FROM A WATER-COLOUR SKETCH BY J. T. SMITH
“Come,” said Mr. Keyse, putting his hand upon my shoulder, “the bell rings, not for prayers, nor for dinner, but for the song.” As soon as we had reached the orchestra, the singer curtsied to us, for we were the only persons in the gardens. “This is sad work,” said he, “but the woman must sing according to our contract.” I recollect that the singer was handsome, most dashingly dressed, immensely plumed, and villainously rouged; she smiled as she sang, but it was not the bewitching smile of Mrs. Wrighten,[266] then applauded by thousands at Vauxhall Gardens. As soon as the Spa lady had ended her song, Keyse, after joining me in applause, apologised for doing so, by observing that, as he never suffered his servants to applaud, and as the people in the road (whose ears were close to the cracks in the paling to hear the song), would make a bad report if they had not heard more than the clapping of one pair of hands, he had in this instance expressed his reluctant feelings.
As the lady retired from the front of the orchestra, she, to keep herself in practice, curtsied to me with as much respect as she would had Colonel Topham been the patron of a gala night.[267] “This is too bad,” again observed Keyse; “and I am sure you cannot expect fireworks!” However, he politely asked me to partake of a bottle of Lisbon, which upon my refusing, he pressed me to accept of a catalogue of his pictures.
Blewitt[268] (who at that time lived in Bermondsey Square), the scholar of Jonathan Battishill,[269] was the composer for the Spa establishment.

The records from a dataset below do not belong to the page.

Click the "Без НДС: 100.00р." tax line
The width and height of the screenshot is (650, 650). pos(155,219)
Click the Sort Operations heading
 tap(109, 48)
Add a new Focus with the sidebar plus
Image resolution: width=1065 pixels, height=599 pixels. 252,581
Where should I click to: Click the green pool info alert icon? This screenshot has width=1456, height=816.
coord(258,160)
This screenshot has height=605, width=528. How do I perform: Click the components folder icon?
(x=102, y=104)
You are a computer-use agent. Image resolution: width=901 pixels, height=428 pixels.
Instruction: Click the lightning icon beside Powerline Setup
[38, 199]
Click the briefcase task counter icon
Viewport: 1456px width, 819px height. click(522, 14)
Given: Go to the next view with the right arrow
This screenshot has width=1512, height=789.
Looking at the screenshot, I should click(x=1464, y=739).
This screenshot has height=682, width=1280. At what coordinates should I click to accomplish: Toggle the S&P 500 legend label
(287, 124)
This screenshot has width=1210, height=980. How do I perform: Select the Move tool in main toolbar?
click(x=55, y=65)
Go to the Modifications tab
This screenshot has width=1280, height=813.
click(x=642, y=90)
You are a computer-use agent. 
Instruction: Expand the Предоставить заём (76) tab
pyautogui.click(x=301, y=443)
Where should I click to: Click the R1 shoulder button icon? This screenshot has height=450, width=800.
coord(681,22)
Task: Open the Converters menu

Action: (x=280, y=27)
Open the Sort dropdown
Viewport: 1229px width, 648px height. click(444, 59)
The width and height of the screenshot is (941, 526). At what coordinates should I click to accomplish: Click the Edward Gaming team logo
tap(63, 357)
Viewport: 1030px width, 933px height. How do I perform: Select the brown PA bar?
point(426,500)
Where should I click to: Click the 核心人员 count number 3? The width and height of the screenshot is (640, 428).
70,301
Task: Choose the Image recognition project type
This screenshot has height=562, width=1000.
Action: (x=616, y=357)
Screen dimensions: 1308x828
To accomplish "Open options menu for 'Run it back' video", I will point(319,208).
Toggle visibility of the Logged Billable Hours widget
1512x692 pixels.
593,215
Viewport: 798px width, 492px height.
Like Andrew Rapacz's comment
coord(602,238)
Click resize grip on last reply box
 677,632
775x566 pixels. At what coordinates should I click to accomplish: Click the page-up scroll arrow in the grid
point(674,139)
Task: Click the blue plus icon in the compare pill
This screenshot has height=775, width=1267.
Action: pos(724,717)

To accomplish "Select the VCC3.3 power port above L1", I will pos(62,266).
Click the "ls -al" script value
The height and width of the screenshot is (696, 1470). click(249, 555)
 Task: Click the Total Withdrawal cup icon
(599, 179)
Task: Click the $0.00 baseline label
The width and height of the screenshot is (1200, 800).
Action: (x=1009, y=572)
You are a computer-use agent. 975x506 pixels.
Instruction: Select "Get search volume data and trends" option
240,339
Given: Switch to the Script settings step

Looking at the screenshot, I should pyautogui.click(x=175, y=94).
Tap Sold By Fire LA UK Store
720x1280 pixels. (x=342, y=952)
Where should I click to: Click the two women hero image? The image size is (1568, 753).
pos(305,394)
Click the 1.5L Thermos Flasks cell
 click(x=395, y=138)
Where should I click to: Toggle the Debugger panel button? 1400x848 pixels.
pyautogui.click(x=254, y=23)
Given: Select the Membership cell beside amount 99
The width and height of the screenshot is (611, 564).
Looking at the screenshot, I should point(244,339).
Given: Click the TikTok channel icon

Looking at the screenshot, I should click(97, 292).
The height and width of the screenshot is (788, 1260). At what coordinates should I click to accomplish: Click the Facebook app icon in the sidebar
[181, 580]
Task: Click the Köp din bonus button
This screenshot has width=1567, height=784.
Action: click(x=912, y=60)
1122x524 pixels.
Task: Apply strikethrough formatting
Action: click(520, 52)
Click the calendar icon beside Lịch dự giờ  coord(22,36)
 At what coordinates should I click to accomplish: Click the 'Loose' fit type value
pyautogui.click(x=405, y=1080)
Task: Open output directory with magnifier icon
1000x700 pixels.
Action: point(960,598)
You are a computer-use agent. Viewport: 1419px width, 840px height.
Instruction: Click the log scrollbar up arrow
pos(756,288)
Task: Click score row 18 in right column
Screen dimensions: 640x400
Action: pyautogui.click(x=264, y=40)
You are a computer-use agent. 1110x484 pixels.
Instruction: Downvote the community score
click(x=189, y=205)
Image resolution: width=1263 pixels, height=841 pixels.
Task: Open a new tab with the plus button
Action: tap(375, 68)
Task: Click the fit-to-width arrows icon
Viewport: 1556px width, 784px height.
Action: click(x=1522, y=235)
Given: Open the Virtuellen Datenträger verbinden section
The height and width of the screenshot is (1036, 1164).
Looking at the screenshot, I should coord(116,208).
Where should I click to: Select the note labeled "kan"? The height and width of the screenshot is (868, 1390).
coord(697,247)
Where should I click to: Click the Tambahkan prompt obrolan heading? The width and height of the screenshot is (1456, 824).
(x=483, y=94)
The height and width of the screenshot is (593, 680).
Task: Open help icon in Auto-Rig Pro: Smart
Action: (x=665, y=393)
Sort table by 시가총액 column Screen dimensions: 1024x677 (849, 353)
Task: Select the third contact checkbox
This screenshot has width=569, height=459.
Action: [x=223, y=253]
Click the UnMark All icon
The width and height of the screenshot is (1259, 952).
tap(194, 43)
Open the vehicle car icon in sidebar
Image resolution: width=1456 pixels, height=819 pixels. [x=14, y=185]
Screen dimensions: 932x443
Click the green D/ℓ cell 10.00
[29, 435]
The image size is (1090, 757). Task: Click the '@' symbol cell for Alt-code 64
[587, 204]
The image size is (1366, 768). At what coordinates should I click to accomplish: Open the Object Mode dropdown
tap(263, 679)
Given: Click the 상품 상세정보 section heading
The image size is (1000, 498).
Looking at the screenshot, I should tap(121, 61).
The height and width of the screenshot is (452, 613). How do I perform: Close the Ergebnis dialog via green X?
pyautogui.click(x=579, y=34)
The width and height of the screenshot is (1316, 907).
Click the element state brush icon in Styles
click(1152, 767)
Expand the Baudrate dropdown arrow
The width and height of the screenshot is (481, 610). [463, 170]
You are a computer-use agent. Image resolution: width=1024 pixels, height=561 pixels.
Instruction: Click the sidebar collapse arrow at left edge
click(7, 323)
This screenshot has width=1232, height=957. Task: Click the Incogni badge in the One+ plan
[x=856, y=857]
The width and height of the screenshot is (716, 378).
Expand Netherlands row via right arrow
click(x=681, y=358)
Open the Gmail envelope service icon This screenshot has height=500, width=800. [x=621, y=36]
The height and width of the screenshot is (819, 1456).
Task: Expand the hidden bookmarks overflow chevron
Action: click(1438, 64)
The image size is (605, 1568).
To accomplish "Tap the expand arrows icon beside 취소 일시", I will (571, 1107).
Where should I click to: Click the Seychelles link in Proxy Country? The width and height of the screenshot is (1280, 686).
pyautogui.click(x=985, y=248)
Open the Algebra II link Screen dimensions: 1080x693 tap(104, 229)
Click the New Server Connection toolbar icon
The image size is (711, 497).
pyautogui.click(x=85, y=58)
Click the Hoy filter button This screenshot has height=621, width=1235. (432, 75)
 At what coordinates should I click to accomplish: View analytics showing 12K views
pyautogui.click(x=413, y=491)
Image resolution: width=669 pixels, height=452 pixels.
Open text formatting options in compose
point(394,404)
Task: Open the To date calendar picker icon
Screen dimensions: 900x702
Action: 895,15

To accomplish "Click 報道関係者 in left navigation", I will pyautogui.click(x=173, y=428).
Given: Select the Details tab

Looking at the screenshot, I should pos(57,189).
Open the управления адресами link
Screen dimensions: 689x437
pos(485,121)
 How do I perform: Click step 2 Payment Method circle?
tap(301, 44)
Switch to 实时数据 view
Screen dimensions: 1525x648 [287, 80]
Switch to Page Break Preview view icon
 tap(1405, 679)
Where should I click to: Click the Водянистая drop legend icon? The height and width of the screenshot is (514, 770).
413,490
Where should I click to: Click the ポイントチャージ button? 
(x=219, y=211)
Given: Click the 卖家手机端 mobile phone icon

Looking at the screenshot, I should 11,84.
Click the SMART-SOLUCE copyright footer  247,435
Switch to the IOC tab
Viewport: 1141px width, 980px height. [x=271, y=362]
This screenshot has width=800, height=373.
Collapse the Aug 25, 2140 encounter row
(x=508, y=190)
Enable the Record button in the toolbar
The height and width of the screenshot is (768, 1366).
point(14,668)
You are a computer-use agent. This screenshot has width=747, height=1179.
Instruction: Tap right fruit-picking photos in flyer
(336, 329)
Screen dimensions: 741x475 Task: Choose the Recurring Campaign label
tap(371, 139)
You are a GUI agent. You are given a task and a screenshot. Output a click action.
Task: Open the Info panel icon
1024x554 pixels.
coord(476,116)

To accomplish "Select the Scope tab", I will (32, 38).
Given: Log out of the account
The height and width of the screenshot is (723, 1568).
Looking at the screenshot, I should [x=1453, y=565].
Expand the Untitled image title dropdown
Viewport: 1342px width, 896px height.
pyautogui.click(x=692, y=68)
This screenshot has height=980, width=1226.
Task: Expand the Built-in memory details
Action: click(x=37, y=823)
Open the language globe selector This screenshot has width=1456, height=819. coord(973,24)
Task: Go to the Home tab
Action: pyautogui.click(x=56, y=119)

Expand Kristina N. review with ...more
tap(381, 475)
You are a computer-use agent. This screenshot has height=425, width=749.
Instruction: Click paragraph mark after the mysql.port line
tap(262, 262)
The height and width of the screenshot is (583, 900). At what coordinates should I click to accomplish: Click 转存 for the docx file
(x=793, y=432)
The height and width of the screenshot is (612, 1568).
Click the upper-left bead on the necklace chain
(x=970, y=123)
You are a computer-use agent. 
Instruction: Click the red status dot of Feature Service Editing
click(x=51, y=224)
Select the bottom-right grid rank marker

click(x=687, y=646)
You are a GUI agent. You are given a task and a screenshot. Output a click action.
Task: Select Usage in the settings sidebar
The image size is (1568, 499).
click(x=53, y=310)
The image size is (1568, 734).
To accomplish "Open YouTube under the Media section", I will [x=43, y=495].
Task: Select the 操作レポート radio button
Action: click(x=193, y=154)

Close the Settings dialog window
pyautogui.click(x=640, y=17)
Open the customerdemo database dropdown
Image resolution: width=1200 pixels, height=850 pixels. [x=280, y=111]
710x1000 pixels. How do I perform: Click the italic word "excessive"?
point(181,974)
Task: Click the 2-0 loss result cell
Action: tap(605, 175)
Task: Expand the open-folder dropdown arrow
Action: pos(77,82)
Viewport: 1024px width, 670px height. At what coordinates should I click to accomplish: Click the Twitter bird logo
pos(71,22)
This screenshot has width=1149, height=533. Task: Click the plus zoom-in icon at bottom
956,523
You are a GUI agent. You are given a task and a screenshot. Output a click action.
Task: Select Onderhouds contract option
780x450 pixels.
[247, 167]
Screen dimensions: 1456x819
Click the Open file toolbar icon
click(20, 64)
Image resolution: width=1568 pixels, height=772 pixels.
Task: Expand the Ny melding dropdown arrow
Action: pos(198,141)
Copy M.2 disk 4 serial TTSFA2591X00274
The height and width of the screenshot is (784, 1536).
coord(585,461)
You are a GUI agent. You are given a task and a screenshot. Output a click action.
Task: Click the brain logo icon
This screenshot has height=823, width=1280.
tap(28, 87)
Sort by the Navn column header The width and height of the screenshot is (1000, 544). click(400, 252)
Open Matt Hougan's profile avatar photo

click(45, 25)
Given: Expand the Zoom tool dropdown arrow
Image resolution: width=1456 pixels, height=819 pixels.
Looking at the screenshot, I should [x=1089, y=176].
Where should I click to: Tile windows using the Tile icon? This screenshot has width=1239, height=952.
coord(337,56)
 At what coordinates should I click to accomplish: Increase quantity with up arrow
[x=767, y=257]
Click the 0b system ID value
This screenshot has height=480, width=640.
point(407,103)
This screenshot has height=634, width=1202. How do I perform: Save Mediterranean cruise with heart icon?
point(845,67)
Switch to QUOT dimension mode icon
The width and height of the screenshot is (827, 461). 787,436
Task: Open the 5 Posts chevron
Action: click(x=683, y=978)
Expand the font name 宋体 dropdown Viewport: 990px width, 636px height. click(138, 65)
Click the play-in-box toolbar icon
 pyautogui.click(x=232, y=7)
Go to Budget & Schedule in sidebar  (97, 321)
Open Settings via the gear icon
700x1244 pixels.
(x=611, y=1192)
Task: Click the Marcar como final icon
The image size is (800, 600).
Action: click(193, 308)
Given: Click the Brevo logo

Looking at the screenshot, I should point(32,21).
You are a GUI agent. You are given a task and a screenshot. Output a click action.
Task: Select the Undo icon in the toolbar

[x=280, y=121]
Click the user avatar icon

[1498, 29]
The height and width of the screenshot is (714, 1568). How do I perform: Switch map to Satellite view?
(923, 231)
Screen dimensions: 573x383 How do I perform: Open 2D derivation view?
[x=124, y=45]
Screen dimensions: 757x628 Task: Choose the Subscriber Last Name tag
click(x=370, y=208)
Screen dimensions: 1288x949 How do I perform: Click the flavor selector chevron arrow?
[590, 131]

The following verse is the first of his most admired composition,—“In lonely cot by Humber’s side.”
My old and worthy friend Joseph Caulfield,[270] Blewitt’s favourite pupil, of whom he learned thorough bass, related to me the following anecdote of a musical composer, as told him by his master:—“When I was going upstairs,” said Blewitt, “to the attics, where one of my instructors lived (for I had many), I hesitated on the second-floor landing-place, upon hearing my master and his wife at high words. ‘Get you gone!’ said the lofty paper-ruffled composer, ‘retire to your apartments!’ This command of her lord she did not immediately obey; however, in a short time after, I heard the clattering of plates against the wall, and upon entering the room, I discovered that the lady had retired, but not before she had covered the whitewashed wall profusely with the unbroiled sprats.”
“I was at a musical party,” continued my friend Joseph, “at Lord Sandwich’s,[271] in Hertford Street, Mayfair, when, among other specimens of the best masters, I heard Battishill’s beautiful composition of
“Amidst the myrtles as I walk,
Love and myself thus entered talk,
‘Tell me,’ said I, in deep distress,
‘Where I may find my Shepherdess.’”[272]
Upon expressing my pleasure at hearing the above performed in so superior a style, his Lordship told me he had written a sequel, which he thus repeated:—
“Love said to me, ‘Thou faithful swain,
Thy search in myrtle groves is vain;
Examine well thy noblest part,
Thou’lt find her seated in thy heart.’”
It appears that in poetry, as well as in painting and prints, and also in dwellings, decorations, and dress, there has ever been a fashion for a time. Battishill was the composer of that justly celebrated glee, commencing with “Underneath this myrtle shade.” Myrtles, after having had a great run, were succeeded by Cupid’s darts; and that little rogue Love played old gooseberry with the hearts of Chloes and Colins, Robins and Robinets; then the ever-blooming lasses of Patterdale and Richmond Hill attracted our giddy notice. These were succeeded by “Bacchus in green ivy bound,” giving “Joy and pleasure all around.” After that, moonlight meetings were preferred, and “Buy a broom, ladies,” was continually dinning our ears “through and through.”